» Text shown:
=== Begin Enclosure ===
In my UEFI Bios I'm not even given the option to choose the RAID configuration, only IDE and AHCI. I also have the integrated sata controller enabled.

 
Solution
Looking through everything, I don't see that the motherboard supports RAID. Since it doesn't appear that it supports RAID, you'll either have to pass on having it, or buy a RAID controller. All things being equal though, testing shows that for most normal user loads, having your SSDs in RAID don't really give that much of a benefit.

Rookie_MIB

Distinguished
Looking through everything, I don't see that the motherboard supports RAID. Since it doesn't appear that it supports RAID, you'll either have to pass on having it, or buy a RAID controller. All things being equal though, testing shows that for most normal user loads, having your SSDs in RAID don't really give that much of a benefit.
 
Solution

Rookie_MIB

Distinguished
I'm actually surprised it doesn't support it. If you wanted to use the drive as transparent storage, you can actually mount the drive "under" another directory in the C drive to have 250ish GB:

1) Create the directory you want to mount it under on the C drive (ie: C:\more-storage)
=== End Enclosure ===
» Action item A: Rewrite the stretch of the RAID discussion from "In my UEFI Bios" through "sata controller enabled.", putting "onboard SATA controller" in place of "integrated sata controller".
» Action item B: In the RAID discussion, shorten the paragraph that begins "I'm actually surprised it doesn't support it" and keep its main facts.
» Action item C: Continue the RAID discussion from its last sentence.
You don't need the lines after this text.

» Dataset content:
=== Begin Enclosure ===
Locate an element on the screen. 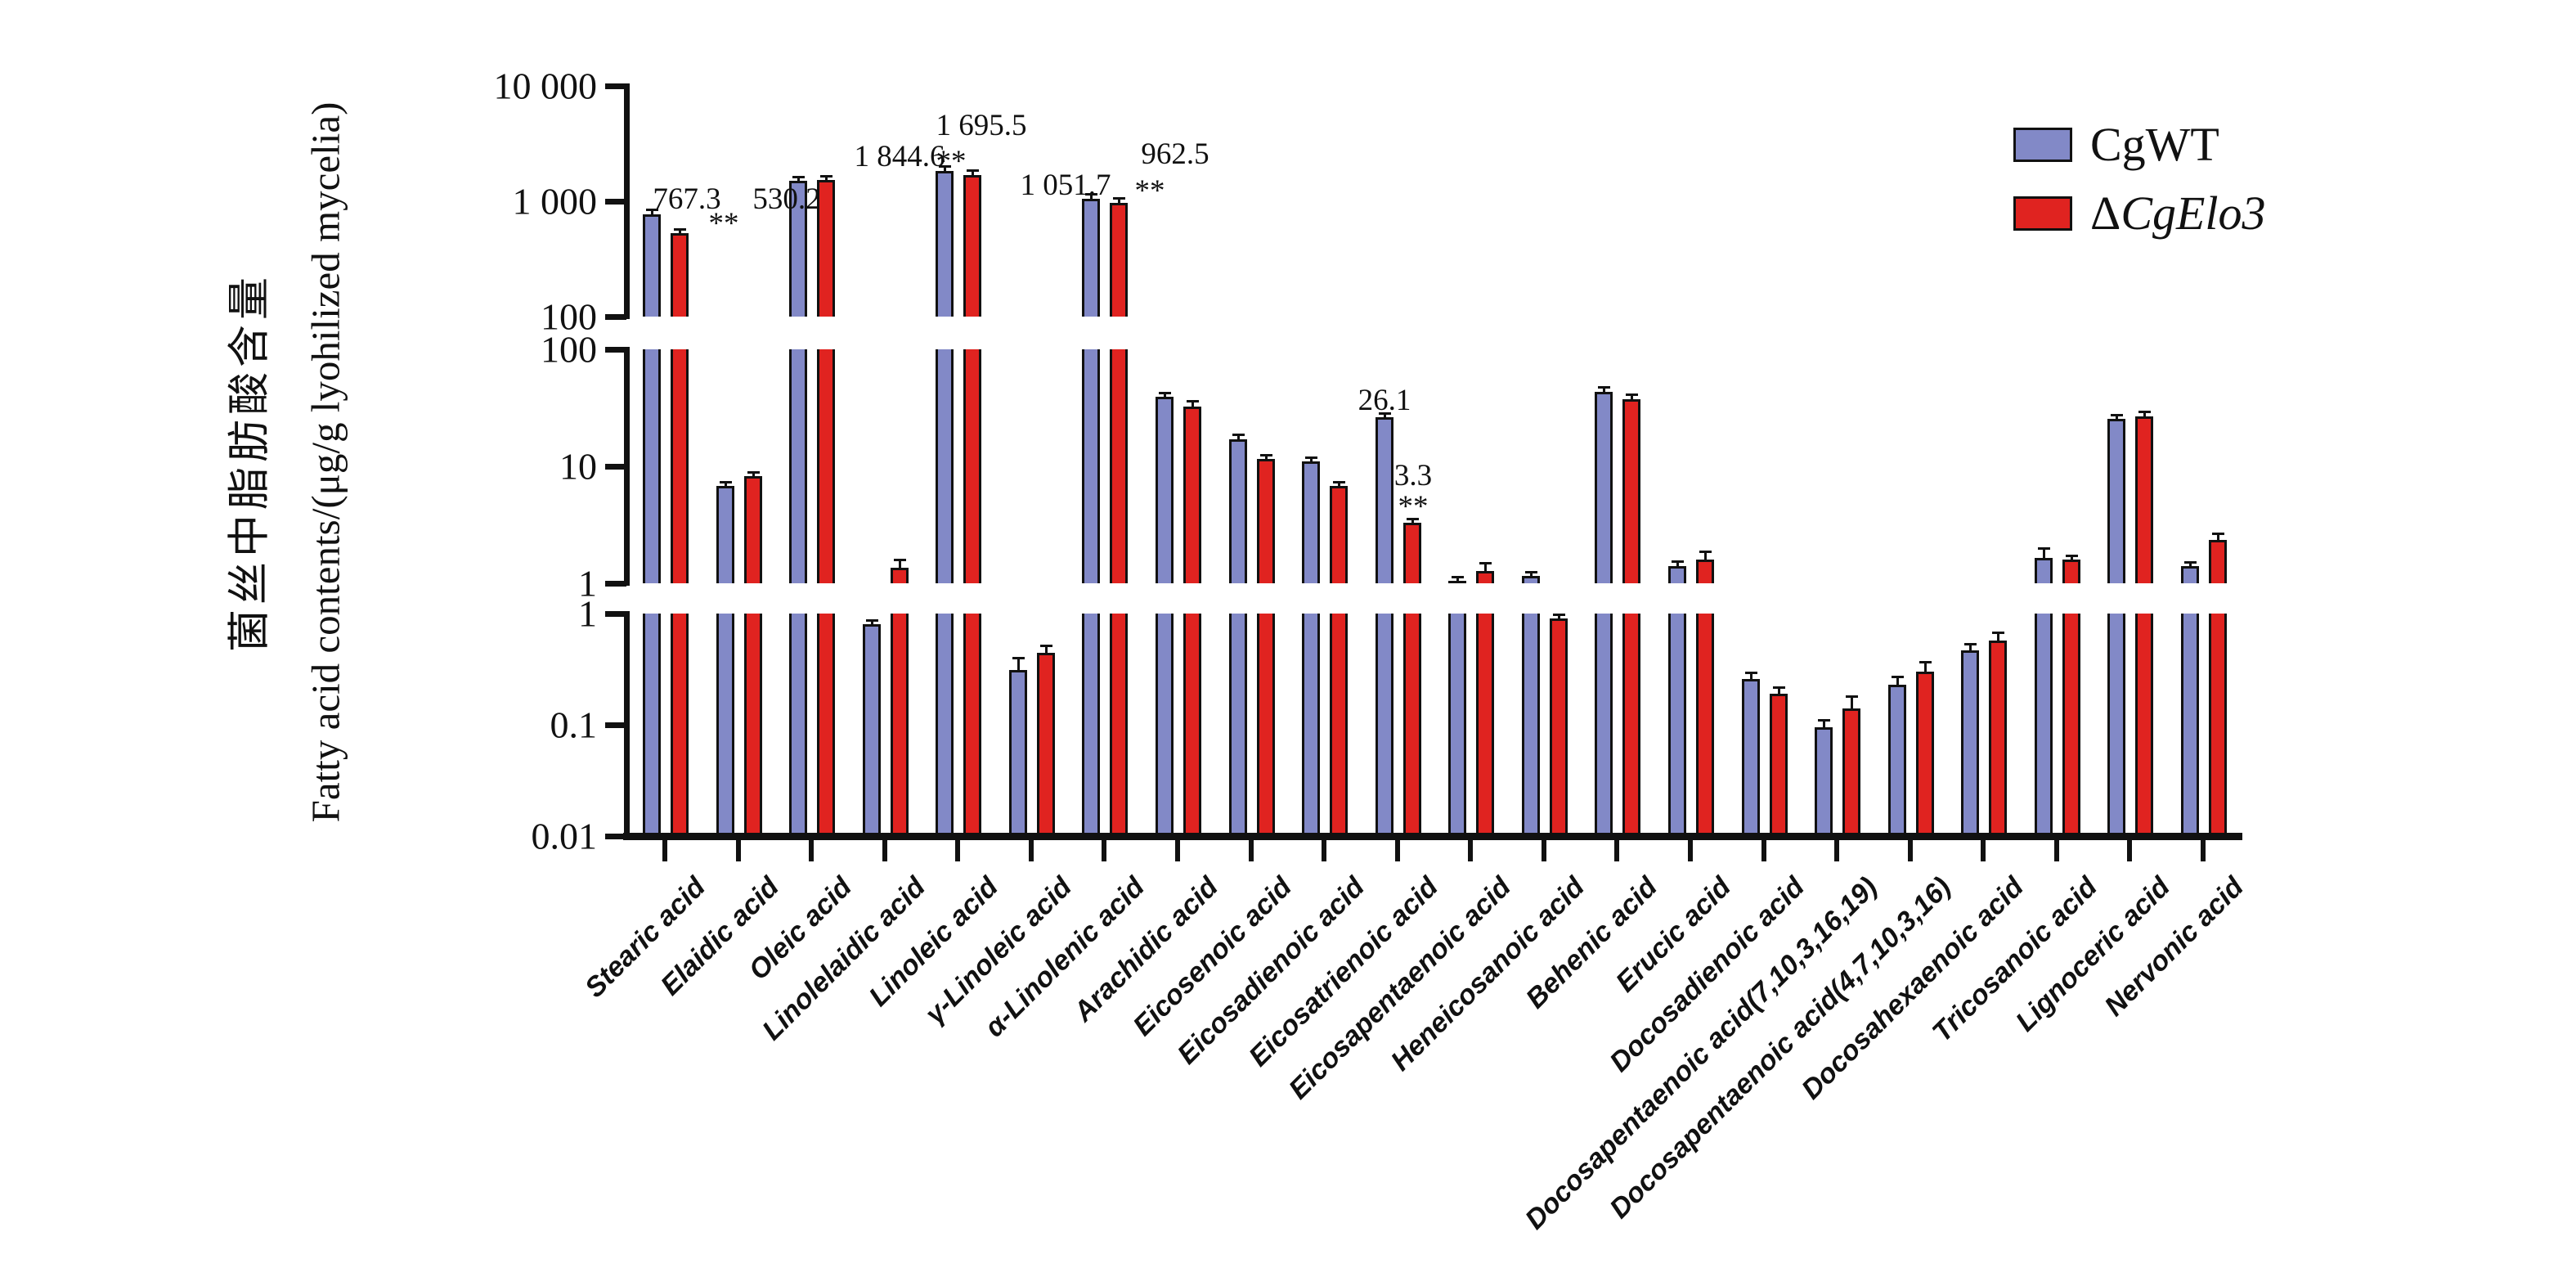  y-axis-tick-label: 0.01 is located at coordinates (564, 836).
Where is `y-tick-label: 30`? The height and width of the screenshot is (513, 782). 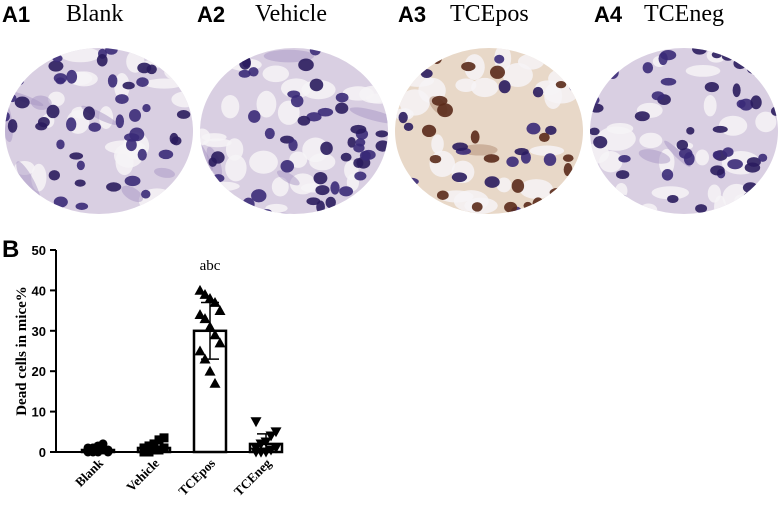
=== End Enclosure ===
» Result A:
In my UEFI Bios I'm not even given the option to choose the RAID configuration, only IDE and AHCI. I also have the onboard SATA controller enabled.

» Result B: The poster is surprised the board lacks RAID support. To use the drive as transparent storage, you can mount it under another directory on the C drive, which gives about 250 GB.

» Result C:
2) open control panel -> administrative tools -> computer management -> disk management
3) right click on the secondary drive -> assign drive letters and paths.
4) you'll mount the drive to the empty NTFS path - then select the directory you created (ie: c:\more-storage) and anything then saved there will be on the secondary drive.

The only downside to this is that the free space is limited to the size of the individual drive. For example in your case, if you tried to save a 150GB file to that secondary storage (lets assume 100GB free on the C drive and 120GB free on the second drive...) even though you have 220GB 'free' the save will fail as there's not enough space on the second drive. (if you had a RAID0 this would not be a problem...) so it's a difference to be aware of.